__YOUR INSTRUCTIONS__.
Can you reproduce the lines below, starting at the line that contains "The height and" and stopping after the line that contains "(x=1079, y=33)"? Leave out the pictures.

__GIVEN RECORDS__.
· · · ·

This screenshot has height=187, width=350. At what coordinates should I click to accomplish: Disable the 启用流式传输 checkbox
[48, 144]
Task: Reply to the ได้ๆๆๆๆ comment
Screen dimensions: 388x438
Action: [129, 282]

· · · ·

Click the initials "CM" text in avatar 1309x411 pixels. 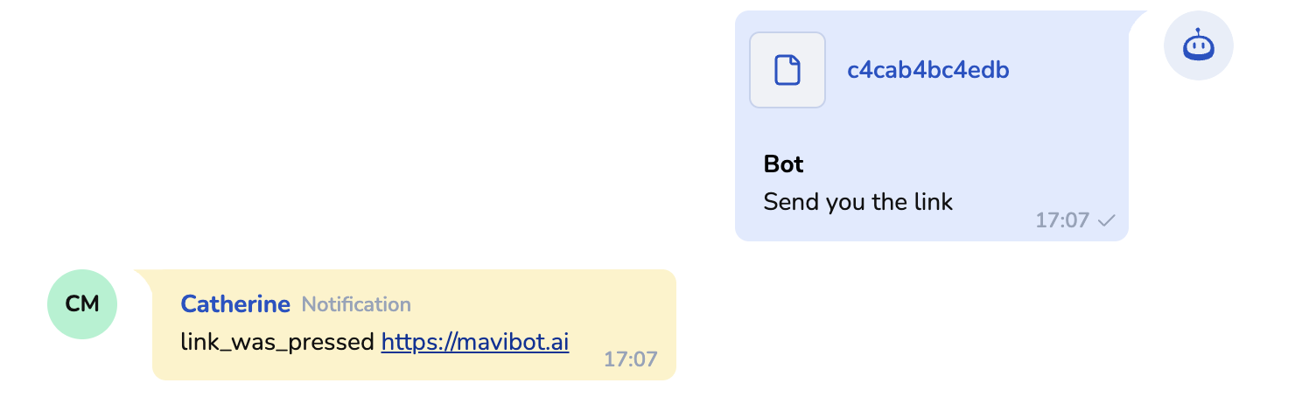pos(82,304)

· · · ·

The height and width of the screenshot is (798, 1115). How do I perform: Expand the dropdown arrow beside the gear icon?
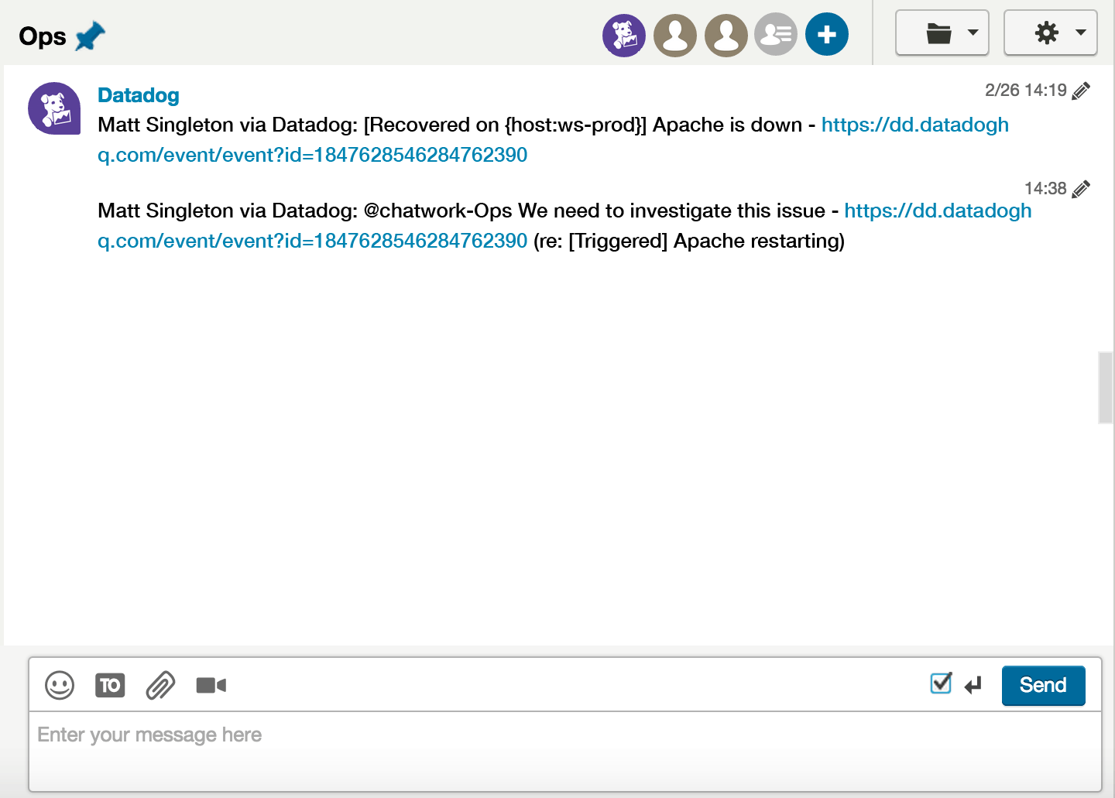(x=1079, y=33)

· · · ·

__TASK SOLUTION__.
The height and width of the screenshot is (798, 1115). How do I perform: Expand the dropdown arrow beside the gear icon?
(x=1079, y=33)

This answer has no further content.